Monte d'Accoddi-Associazione la Settima

Monte d'Accoddi

             
La civiltà preistorica di Monte d'Accoddi

0047Il racconto della nostra ricerca parte da una piccola zona della Nurra appartenente al territorio del comune di Sassari, dove sono presenti testimonianze di diverse epoche dell'evoluzione della civiltà umana, iniziamo da dove sono stati rinvenuti insediamenti di villaggi preistorici risalenti al Neolitico (Monte d'Accoddi), proseguiamo parlando delle Domus de janas, dei Nuraghi, il nostro viaggio proseguirà raccontando il Medioevo e termina ai giorni nostri.

Uno dei complessi preistorici della nostra zona a circa tre chilometri dal quartiere di Li Punti è Il complesso di Monte d’Accoddi costituito originariamente da un villaggio.

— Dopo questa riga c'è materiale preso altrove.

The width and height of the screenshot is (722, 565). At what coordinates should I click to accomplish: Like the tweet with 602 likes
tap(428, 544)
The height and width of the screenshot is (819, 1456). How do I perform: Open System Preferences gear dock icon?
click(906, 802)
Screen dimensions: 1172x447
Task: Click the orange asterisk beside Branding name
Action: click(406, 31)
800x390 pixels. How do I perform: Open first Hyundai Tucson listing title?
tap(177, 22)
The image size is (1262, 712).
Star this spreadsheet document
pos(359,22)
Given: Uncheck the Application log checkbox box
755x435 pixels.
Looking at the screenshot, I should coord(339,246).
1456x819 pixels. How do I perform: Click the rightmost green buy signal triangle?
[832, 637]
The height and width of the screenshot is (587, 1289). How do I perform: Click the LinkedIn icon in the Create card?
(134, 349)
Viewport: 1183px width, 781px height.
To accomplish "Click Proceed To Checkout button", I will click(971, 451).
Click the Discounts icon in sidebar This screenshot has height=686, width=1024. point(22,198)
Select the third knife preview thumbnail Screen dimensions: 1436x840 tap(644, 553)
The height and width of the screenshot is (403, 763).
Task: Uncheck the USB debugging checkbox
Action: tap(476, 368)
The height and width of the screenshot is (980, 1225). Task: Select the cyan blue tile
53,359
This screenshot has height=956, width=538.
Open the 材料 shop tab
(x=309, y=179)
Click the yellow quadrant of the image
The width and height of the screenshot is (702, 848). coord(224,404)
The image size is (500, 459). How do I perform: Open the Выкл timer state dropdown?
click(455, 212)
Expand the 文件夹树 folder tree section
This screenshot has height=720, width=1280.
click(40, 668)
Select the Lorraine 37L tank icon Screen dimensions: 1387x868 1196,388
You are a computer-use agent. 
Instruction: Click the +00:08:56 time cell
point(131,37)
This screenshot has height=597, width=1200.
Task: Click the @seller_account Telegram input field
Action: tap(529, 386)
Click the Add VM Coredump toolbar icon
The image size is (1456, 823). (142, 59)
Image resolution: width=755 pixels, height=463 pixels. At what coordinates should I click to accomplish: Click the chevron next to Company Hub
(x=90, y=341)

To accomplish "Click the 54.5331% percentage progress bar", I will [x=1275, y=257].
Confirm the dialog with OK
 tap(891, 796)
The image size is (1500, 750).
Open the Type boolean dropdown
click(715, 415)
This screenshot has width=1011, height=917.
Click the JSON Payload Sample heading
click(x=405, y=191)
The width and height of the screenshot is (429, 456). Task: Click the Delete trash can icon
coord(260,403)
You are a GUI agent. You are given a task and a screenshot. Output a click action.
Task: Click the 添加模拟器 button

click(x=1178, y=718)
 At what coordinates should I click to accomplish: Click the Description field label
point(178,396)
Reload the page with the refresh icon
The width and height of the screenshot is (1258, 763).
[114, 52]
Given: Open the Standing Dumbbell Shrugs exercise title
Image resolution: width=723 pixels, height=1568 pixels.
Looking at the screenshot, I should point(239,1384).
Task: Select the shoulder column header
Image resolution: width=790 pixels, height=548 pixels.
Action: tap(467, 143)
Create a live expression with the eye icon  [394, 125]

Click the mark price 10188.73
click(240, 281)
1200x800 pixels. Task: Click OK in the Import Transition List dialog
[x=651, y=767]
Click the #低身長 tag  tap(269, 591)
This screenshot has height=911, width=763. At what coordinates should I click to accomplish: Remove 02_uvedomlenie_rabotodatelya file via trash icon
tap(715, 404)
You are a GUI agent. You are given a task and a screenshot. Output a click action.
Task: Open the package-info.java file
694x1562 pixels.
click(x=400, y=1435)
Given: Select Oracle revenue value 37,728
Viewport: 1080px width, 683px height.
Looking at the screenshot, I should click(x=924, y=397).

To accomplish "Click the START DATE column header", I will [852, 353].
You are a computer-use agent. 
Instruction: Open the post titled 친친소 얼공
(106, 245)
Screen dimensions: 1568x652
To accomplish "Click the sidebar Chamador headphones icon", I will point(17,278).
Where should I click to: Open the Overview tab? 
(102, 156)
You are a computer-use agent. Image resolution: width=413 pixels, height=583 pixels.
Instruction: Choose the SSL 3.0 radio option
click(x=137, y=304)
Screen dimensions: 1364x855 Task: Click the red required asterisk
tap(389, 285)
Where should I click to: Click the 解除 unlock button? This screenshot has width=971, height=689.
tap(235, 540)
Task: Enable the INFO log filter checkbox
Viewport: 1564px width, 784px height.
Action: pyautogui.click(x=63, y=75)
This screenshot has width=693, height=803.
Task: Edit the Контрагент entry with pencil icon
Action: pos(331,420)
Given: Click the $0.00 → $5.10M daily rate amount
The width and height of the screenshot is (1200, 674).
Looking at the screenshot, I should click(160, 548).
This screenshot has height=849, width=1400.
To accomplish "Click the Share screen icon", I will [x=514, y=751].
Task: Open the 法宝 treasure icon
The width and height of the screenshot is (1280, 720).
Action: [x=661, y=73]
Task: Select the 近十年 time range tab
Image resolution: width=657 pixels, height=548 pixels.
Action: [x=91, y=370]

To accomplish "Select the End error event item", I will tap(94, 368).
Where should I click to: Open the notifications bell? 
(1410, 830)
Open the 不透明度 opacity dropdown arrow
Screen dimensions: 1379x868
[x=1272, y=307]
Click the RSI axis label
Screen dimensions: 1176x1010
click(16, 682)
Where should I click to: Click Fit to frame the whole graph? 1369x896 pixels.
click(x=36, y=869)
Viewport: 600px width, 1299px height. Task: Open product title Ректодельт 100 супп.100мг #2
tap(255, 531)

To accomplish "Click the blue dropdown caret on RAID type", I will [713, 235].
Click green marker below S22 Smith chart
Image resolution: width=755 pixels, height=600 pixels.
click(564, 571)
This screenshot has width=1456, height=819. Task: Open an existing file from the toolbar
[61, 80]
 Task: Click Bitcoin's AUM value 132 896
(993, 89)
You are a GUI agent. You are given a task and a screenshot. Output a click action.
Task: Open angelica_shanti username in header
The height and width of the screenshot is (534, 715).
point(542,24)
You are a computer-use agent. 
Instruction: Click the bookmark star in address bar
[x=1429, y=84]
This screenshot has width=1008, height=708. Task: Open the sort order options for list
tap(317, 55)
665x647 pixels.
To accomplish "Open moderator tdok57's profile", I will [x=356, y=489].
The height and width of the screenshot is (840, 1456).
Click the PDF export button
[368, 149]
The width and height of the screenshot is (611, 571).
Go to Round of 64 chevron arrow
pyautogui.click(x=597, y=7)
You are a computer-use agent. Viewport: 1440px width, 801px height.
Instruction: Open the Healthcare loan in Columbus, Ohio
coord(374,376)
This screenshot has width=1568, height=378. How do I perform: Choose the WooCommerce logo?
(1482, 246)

Al complesso si arriva partendo da Sassari superata la borgata di Ottava, proseguendo per Porto Torres, superata la zona di Ponte Secco, al primo bivio si può invertire la marcia e ritornando indietro in direzione di Sassari, sulla destra c'è l'ingresso della necropoli segnalato da un cartello turistico.

I primi scavi eseguiti negli anni Cinquanta, e in seguito anche negli anni Settanta - Ottanta hanno rivelato la presenza di un primo villaggio composto di circa 150 capanne esistente già nel 4300 a.C. Gli studi hanno rivelato che le capanne in quell'epoca erano costruite in forma ovale con strutture infossate (primo villaggio). In seguito dal 3500 a.C. sopra il villaggio antico furono costruite le capanne a forma quadrata con la base di piccoli muri e pareti di legno, si edificò così il secondo villaggio.

La cultura di quel periodo è chiamata "Cultura di Ozieri" perché è in una grotta vicino a Ozieri (grotta San Michele) che per la prima volta sono state rinvenute testimonianze importanti della cultura prenuragica che in seguito si sviluppò in tutta la Sardegna. Nel 3200-2800 a.C., ed è proprio di quel periodo che risale il posizionamento del menhir.

Il menhir è una pietra enorme squadrata posta in verticale come quelle che esistono in varie parti d'Europa specialmente in Gran Bretagna a Stonehenge, il nome deriva dal bretone (una regione della Francia) men = pietra e hir = luogo che si potrebbe tradurre in pietra del luogo o pietra lunga, i menhir nel linguaggio popolare sardo sono chiamate "perdas fittas" oppure "perdas ficchidas".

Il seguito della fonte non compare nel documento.